We know why Homicidal is called Homicidal, but what purpose is served by calling a movie Psycho? Again, the source book provides the title, but Robert Bloch’s novel is narrated in the first person and the title gives us a big clue about the sort of mind we’re in. Hitchcock’s film presents the story more objectively, and it begins with Marion Crane’s theft. Those critics who see the film as blurring the boundaries between sanity and insanity would say that Marion, who impulsively commits a crime, and Norman are points on a continuum. People we take to be normal have irrational impulses, a point reinforced by Norman’s line, “We all go a little mad sometimes. Haven’t you?” After their conversation about private traps, Marion seems to recognize herself in his question.

Same old song (1997)

Many titles are citations or quotations, and they usually highlight a thematic element. Both Yankee Doodle Dandy and Born on the Fourth of July are drawn from the same song: both offer portraits of patriotism, but in very different keys. Pennies from Heaven is highly, perhaps heavily, ironic, something you can’t say about Meet Me in St. Louis.

Not all citations are as transparent as these. The Little Foxes explains its title in a prologue, seen above. The Bible verse is then linked to the story we’ll see.

We’re ready to understand the family as creating a milieu that could easily corrupt the tender vine, Xan.

A catch phrase can work too, such as The Sweet Hereafter or It Takes a Thief or It’s a Wonderful Life. You Can’t Take It With You emphasizes pursuing fun rather than riches. Phffft suggests that a couple has split, but how would you explain that outside the U. S.? (The French title is, perhaps surprisingly, Phffft.)

Some catchphrase titles suggest the sort of multiple meanings we saw in Family Plot and Play Time. All That Jazz packs a lot into three words: most basically, a flurry of trivial stuff (pushing our hero into overdrive), but also music and the heights of emotion (being jazzed). You Only Live Once at first suggests seizing the moment, but by the end of the film you begin to think it implies: “Who could bear to live twice?” I especially like The Best Years of Our Lives, which also changes its significance across the film. The bulk of the movie asks: The returning servicemen have given their prime years for us, but how do we reward them? By the end of the movie, the title seems to be suggesting that their best years, of healing and self-understanding and integration into families, lie ahead of them.

I’ve known students, especially from outside the U. S., to have trouble with His Girl Friday. It’s a two-tiered reference.

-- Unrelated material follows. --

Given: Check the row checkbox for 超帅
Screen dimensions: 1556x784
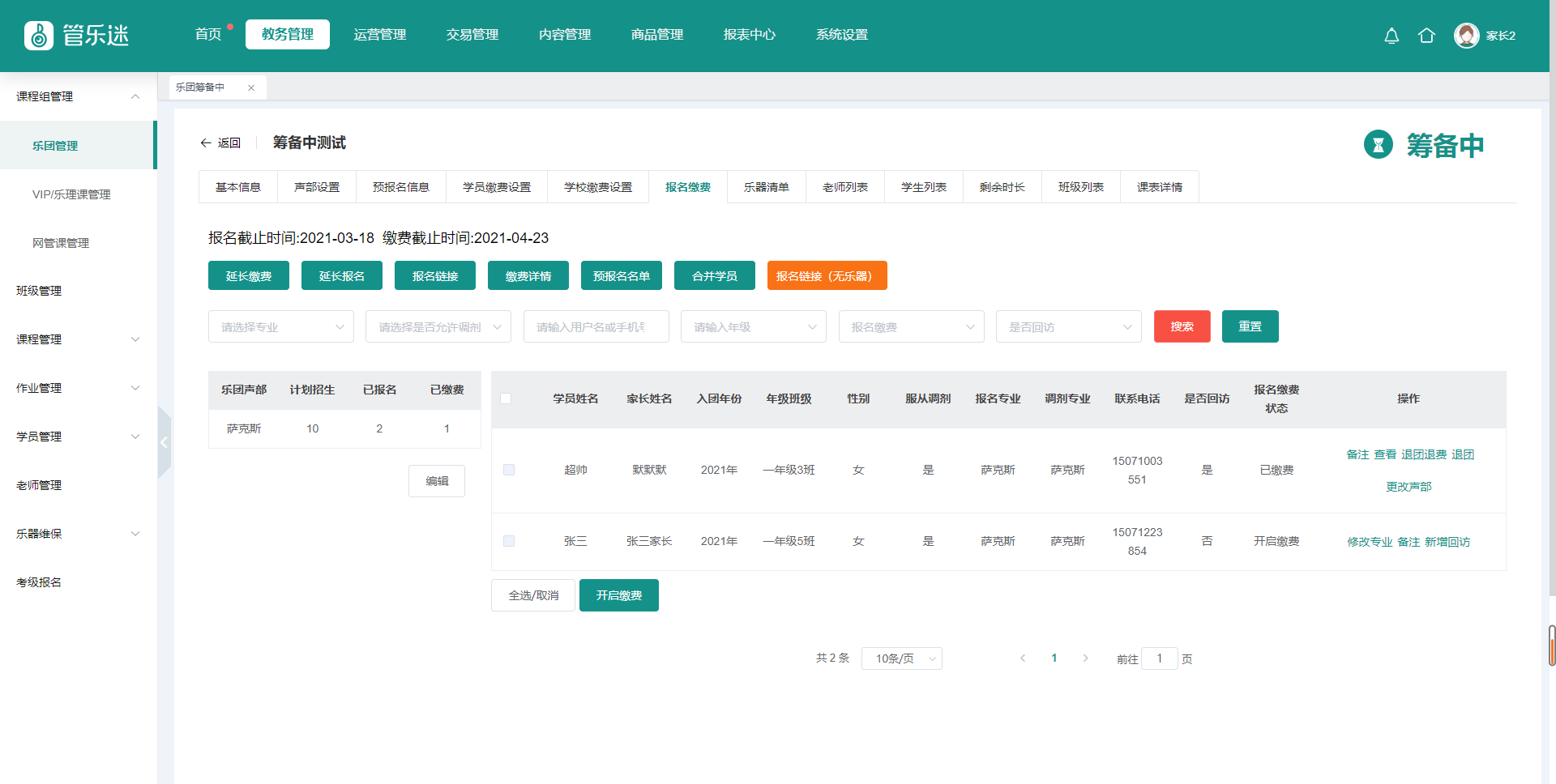Looking at the screenshot, I should 509,470.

First is Robinson Crusoe’s “man Friday,” his aboriginal servant. But in American slang, a girl Friday is the boss’s closest female assistant, an all-around tough worker and troubleshooter. That’s what Hildy is to Walter Burns, until she decides to marry Bruce and move to Albany. She reverts to her girl Friday role in the course of the film, as the title has predicted she would.

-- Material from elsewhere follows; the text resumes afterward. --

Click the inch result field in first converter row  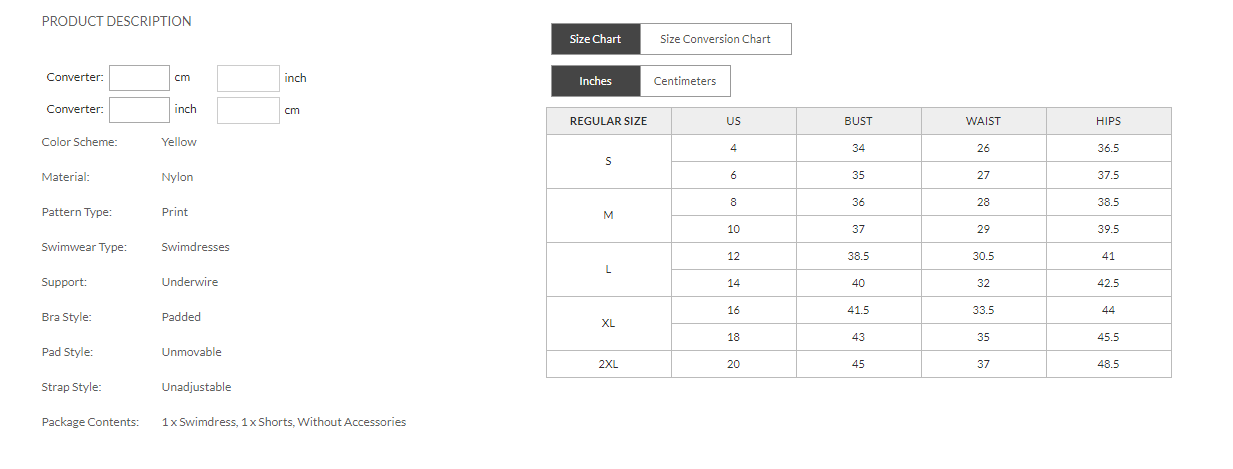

We don’t always know when a quotation is at work. I have always found Some Came Running obscure. The phrase isn’t used in the film, or in the text of the James Jones source novel. But the novel’s epigraph takes a passage from Mark 10: 17:

And when he was gone forth into the way, there came one running, and kneeled to him, and asked him, Good Master, what shall I do that I may inherit eternal life?

This is the passage where Jesus asks the rich man to give all that he has to the poor, apparently as unlikely an event then as now. The problem is that in the Biblical passage, only one came running. The reader has to imagine several characters in the novel as “running” to ask how they will get into heaven. But the citation seems to me a mismatch, since the characters of novel and film aren’t all rich. In any case, without the epigraph tacked to the movie, its significance gets lost. This doesn’t stop me from liking the title, though.

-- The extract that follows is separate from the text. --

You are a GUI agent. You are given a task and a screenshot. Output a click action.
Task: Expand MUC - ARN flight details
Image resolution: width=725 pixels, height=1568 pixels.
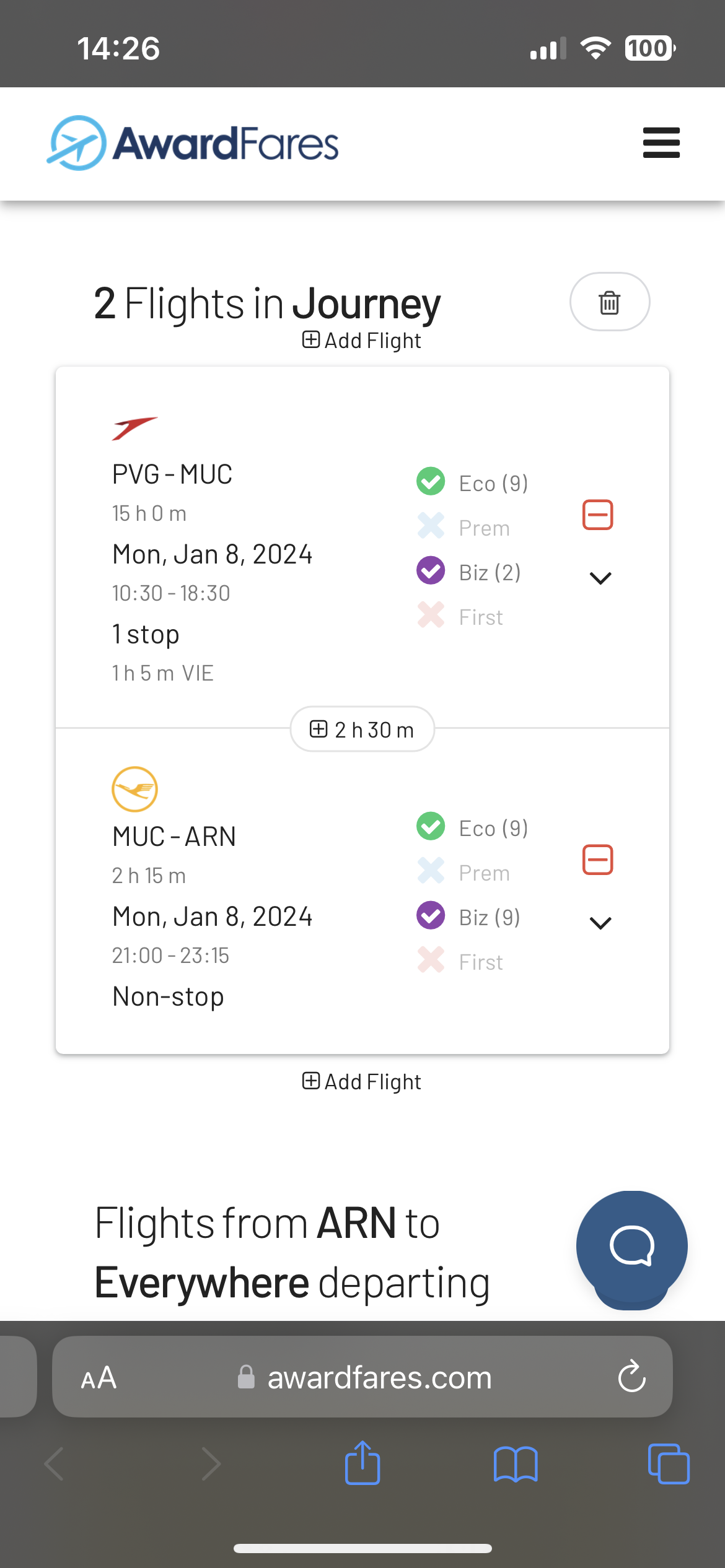pyautogui.click(x=600, y=923)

One of my favorite instances of the obscure catchphrase-title is Ozu’s I Was Born, But . . . To decipher it you have to know that during the Depression, Japanese college graduates often couldn’t find work, and the sentence “I graduated, but . . . ,” trailing off, suggesting “. . . I’m unemployed,” was a topical one at the time. Ozu in fact made a film with that title. But then he decided to have fun with it, making a college comedy called I Flunked, But . . . Then came an even sillier extension: When he makes a film about boys, it becomes I Was Born, But . . . [I still have problems…]. Our parallel, I suppose, is the move from Honey, I Shrunk the Kids to Honey, I Blew Up the Kid.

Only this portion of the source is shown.